## [OBJETIVO DEL EJERCICIO]
Prolonga el texto sobre Montevideo en la literatura a partir de su última oración.

## [FRAGMENTO PROPORCIONADO]
%%
XIMENA AGUIAR Y RENZO ROSSELLO
Montevideo ha seducido a escritores desde su creación. En el año de Juan Carlos Onetti, proponen pasear por sus calles a través de la literatura. Varios autores extranjeros también la recorrieron en sus páginas. Una ciudad para leer y redescubrir.
"Debajo de mis párpados se repetía, tercamente, una imagen ya lejana. Era, precisamente, la rambla a la altura de Eduardo Acevedo". Cada vez que se lee El Pozo, de Juan Carlos Onetti, la imagen vuelve. A través del protagonista, Eladio Linacero, el lector incorpora la memoria de Cecilia bajando por la cuesta, hasta llegar al lugar donde hoy siguen recalando solitarios, parejas, recuerdos.
Sobre el granito rosado, alguien graffiteó: "renunciar, callar, olvidar. 26/2/09". La escritura de Onetti, con 70 años cumplidos, es capaz de dejar una marca más indeleble en el lugar: la atmósfera de una ausencia, el frustrado intento de recuperar un sentimiento repitiendo la escena.
De Onetti se dijo que fue el descubridor de la ciudad. Con Frugoni, Montevideo tuvo su poeta. Con Benedetti, la lucha existencial del oficinista. Con Levrero, una nueva dimensión fantástica.
La ciudad descrita en poemas, cuentos y novelas ayudó a dar forma a la sustancia de hormigón y asfalto. Por eso, en el aniversario del nacimiento de Onetti, la Intendencia de Montevideo organizó una serie de lecturas y exposiciones sobre su obra, los libros y la ciudad, anunció Mario Delgado Aparaín, director de la división municipal de Artes y Letras y también narrador de historias en las que la ciudad tiene frecuentemente su protagonismo.
El ciclo proyectado por la comuna comenzará en mayo, con 15 charlas a cargo de escritores, críticos y periodistas en distintos puntos de la capital. Una buena excusa para conocer la textura literaria de la pequeña metrópolis que ha fascinado incluso a autores lejanos desde tiempos remotos.
Desde las amazonas en traje de montar y las melodías nocturnas que salen de las casas al anochecer en el tranquilo paraíso imaginado por Alexandre Dumas en Montevideo o la Nueva Troya (1850), al llanto fantasmal de un niño que es calmado por los huéspedes del Hotel Cervantes de la calle Soriano, en La puerta condenada, de Julio Cortázar, Montevideo tiene 200 años de historia en las páginas de la ficción, asegura Hugo Achugar, investigador, escritor y director de Cultura del MEC.
%%
## [CONTENIDO DE DATOS]
%%
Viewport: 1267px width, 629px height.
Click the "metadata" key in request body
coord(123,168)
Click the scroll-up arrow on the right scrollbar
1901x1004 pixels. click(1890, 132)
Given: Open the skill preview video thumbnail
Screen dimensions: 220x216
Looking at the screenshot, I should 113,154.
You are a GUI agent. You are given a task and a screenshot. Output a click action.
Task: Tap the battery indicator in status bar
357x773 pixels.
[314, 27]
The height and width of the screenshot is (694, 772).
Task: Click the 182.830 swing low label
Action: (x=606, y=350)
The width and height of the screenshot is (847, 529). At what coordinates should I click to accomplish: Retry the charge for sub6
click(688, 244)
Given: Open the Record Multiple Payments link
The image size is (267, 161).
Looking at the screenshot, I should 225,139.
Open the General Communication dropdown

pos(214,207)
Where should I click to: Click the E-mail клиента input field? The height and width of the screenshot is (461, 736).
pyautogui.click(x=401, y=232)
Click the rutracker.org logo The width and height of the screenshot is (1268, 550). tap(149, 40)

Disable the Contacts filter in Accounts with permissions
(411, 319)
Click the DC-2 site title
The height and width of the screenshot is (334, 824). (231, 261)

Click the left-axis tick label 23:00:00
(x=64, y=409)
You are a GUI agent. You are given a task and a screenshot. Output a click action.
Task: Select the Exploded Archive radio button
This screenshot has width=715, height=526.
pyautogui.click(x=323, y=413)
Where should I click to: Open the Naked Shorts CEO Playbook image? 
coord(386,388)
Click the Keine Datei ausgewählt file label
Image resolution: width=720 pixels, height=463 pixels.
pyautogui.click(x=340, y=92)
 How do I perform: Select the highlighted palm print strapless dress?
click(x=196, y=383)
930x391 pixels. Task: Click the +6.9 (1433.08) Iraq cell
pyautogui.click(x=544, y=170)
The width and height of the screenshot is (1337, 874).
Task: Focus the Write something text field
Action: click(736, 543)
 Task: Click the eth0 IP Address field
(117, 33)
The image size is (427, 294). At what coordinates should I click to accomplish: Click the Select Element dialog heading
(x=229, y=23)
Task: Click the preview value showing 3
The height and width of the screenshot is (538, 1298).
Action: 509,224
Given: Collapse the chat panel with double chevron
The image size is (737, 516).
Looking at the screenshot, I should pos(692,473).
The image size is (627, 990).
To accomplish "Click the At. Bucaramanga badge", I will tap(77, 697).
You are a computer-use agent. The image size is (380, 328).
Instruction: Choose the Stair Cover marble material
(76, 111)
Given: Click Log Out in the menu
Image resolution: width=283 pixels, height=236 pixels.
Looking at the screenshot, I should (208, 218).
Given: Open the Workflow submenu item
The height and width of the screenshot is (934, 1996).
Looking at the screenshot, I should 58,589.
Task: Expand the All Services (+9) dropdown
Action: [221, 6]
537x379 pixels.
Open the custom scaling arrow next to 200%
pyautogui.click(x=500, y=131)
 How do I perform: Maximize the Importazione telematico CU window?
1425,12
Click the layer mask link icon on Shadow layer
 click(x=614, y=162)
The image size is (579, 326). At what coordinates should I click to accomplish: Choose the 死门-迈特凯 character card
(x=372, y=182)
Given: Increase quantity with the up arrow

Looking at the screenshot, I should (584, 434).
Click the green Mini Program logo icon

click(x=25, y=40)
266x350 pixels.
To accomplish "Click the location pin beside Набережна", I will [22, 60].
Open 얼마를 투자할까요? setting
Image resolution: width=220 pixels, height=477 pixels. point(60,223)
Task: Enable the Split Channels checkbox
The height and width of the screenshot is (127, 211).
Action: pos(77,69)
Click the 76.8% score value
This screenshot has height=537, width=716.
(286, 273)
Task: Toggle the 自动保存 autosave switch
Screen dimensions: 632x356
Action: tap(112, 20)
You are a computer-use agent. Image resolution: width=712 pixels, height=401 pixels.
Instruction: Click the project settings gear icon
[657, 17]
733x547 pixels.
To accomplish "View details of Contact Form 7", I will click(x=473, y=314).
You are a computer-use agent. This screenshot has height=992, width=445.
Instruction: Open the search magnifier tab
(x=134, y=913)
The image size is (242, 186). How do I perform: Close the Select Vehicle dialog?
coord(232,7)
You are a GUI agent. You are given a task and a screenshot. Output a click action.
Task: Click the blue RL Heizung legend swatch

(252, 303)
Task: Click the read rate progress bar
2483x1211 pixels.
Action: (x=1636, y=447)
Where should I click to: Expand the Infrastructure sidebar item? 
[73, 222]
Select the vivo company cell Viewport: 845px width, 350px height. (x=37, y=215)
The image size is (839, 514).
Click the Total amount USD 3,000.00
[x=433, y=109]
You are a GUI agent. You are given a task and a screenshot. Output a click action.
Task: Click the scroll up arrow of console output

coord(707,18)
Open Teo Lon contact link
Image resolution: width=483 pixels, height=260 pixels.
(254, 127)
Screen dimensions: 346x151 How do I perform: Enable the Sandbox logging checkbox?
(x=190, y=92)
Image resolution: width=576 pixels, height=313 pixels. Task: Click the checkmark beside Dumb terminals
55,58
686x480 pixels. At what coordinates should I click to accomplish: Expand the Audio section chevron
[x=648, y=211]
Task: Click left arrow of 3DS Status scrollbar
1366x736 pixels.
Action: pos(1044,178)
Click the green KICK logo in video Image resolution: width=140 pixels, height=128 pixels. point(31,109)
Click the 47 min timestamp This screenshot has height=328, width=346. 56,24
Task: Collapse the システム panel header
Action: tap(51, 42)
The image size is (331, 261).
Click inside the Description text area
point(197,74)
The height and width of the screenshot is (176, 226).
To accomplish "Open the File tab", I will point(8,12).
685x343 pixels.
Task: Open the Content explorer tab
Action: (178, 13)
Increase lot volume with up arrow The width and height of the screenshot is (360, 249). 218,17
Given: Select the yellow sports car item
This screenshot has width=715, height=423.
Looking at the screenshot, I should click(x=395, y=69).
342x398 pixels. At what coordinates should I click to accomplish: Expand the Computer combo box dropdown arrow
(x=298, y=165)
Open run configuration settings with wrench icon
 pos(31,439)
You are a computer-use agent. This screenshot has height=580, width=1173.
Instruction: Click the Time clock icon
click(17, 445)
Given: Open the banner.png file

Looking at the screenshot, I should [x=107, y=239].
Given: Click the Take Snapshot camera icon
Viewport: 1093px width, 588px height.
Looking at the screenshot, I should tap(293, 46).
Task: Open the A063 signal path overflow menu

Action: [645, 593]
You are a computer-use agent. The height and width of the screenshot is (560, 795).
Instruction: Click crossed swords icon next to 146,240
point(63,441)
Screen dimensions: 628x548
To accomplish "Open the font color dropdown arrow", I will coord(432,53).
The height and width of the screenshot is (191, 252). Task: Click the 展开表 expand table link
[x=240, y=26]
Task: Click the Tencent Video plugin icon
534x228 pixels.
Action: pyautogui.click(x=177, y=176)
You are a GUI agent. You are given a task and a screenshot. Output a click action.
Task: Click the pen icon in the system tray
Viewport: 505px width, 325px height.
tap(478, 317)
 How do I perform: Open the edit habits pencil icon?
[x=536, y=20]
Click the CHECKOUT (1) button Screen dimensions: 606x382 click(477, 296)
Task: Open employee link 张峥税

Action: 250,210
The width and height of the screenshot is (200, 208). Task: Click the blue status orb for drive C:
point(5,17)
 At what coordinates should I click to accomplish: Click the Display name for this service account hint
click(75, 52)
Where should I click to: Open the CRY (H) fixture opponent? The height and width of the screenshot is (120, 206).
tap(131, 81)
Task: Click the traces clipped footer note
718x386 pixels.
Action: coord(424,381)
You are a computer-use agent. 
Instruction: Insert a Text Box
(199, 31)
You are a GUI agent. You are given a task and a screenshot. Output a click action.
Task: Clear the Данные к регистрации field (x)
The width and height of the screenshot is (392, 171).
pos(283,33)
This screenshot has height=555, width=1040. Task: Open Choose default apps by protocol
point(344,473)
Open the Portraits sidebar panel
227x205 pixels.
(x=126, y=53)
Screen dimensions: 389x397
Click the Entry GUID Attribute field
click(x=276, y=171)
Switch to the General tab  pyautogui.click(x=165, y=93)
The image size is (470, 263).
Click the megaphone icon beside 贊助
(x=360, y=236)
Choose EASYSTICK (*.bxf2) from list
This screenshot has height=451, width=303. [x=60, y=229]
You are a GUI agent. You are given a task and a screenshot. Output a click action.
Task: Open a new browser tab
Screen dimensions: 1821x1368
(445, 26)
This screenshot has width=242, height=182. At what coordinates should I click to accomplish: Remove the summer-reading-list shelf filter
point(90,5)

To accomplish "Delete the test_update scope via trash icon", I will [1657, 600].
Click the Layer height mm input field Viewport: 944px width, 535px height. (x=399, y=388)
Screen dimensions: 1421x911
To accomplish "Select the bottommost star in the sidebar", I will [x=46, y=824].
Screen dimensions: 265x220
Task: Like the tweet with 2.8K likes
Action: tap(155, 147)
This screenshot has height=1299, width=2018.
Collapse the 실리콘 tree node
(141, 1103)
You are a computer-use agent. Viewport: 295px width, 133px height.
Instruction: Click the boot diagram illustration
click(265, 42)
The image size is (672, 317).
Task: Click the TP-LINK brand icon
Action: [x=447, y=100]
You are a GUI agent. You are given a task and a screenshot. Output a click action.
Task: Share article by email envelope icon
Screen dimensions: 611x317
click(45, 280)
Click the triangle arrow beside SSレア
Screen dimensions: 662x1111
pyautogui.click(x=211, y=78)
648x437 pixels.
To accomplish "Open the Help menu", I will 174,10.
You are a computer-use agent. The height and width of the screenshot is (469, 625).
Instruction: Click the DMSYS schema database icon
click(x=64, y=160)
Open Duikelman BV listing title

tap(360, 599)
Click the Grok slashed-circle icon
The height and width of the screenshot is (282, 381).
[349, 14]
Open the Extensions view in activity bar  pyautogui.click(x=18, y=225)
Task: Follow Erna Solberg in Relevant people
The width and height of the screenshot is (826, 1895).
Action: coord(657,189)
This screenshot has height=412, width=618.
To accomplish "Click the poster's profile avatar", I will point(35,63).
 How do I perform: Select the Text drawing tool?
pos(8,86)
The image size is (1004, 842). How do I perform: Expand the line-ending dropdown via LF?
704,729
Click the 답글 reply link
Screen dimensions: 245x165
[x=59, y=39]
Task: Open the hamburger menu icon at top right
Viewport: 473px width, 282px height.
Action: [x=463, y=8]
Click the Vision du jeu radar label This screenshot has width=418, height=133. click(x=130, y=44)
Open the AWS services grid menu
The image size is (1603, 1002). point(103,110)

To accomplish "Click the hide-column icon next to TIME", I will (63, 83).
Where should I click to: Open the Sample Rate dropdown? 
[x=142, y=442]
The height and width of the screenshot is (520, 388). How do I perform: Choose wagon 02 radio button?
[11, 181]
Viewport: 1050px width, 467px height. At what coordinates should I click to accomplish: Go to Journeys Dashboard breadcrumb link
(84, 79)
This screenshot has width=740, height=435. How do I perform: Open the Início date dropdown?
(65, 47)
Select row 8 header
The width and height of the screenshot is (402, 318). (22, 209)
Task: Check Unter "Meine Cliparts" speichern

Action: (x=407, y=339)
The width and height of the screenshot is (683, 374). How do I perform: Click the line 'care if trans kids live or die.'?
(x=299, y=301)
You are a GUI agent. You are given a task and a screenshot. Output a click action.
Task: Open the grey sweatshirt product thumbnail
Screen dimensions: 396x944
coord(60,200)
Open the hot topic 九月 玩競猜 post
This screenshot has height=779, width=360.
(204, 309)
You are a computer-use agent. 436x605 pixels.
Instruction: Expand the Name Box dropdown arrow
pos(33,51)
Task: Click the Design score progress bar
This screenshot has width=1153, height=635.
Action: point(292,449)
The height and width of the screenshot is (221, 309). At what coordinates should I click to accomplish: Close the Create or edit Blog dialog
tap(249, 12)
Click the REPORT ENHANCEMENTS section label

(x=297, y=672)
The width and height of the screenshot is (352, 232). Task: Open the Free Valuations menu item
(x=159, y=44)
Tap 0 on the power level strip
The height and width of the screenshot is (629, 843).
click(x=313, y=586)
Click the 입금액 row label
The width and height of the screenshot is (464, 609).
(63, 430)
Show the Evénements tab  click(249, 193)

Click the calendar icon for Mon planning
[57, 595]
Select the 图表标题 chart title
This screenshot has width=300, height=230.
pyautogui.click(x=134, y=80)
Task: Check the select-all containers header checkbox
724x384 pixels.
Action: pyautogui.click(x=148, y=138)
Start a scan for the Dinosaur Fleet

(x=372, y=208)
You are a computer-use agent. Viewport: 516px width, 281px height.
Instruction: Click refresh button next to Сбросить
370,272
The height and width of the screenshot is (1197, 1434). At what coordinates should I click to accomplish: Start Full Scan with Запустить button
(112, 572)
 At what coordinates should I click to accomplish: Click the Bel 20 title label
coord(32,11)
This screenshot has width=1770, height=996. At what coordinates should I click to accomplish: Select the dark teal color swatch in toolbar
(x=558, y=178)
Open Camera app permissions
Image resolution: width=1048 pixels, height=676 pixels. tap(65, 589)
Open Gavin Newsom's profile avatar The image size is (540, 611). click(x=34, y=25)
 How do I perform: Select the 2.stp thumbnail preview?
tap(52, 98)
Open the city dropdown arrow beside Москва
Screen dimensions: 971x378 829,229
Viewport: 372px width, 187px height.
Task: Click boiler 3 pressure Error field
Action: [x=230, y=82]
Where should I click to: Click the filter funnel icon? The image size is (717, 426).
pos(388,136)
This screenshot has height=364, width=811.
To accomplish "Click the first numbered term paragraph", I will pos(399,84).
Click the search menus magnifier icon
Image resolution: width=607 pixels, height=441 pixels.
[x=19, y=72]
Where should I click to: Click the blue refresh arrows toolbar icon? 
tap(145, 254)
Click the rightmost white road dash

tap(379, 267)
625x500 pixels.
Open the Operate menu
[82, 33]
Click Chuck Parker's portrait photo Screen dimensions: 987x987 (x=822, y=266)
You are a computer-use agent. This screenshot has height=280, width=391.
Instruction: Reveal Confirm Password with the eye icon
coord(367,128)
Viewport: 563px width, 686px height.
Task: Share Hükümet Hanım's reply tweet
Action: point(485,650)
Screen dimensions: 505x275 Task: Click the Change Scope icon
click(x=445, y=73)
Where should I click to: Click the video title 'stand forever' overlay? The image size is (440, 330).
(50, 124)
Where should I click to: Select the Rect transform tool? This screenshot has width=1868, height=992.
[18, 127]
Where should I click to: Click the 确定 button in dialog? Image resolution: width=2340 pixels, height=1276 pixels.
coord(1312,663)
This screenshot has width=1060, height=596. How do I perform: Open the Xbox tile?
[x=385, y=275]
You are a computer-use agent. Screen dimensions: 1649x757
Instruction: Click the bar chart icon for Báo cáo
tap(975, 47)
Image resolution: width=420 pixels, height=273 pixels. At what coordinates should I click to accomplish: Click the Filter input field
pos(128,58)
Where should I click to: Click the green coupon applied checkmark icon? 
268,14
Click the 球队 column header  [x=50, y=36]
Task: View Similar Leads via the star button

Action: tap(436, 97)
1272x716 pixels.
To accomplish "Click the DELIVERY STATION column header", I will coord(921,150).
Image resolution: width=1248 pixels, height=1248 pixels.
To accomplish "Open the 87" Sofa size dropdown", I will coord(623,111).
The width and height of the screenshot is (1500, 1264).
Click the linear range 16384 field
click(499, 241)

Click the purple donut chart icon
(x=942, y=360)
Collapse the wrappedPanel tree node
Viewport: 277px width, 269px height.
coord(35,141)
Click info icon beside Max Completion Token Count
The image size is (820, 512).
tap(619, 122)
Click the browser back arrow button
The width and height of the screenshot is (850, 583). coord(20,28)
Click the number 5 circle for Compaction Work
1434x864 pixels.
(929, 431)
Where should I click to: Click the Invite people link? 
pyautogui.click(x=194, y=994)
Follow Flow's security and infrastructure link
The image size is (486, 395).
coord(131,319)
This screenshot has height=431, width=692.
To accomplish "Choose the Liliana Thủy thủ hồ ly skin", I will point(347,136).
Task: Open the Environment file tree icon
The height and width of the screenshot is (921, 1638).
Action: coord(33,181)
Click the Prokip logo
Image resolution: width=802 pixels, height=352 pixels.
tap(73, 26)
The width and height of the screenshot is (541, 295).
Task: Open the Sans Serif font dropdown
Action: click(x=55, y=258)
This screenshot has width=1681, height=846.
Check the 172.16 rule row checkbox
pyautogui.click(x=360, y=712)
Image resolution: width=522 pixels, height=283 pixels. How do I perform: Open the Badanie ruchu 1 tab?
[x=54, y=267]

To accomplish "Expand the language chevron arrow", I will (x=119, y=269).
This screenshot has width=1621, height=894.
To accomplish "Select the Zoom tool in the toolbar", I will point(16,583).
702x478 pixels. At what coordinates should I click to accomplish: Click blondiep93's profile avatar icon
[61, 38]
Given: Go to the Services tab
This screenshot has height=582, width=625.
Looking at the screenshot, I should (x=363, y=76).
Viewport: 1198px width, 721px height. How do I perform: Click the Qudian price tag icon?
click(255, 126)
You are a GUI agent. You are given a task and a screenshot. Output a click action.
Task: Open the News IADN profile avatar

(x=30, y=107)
%%
## [RESULTADO OBTENIDO]
"La ciudad opera a veces como un test de Rorschach, es la proyección del individuo, de lo que ve, reconoce o quiere rescatar", explica Achugar.
El tramo adoquinado de una calle, un zaguán, un balcón colonial, son manchas de tinta que despiertan asociaciones en el paseante montevideano. "Montevideo ha fascinado por esa mezcla extraña de ciudad coqueta y fragmentada. Es una ciudad tan polivalente que ha seducido la imaginación de mucha gente", dice Achugar.
Las primeras representaciones de la ciudad vinieron de manos de cronistas y viajeros. La búsqueda de palabras que se ajustaran a su espíritu, por parte de sus pobladores, tardó un poco más.
"Desde fines del siglo XVIII hasta fines del siglo XIX, el gran espacio de representación de lo nacional fue el campo", explicó el profesor Pablo Roca, director del departamento de literaturas uruguaya y latinoamericana y del archivo literario de la Facultad de Humanidades y Ciencias de la Educación.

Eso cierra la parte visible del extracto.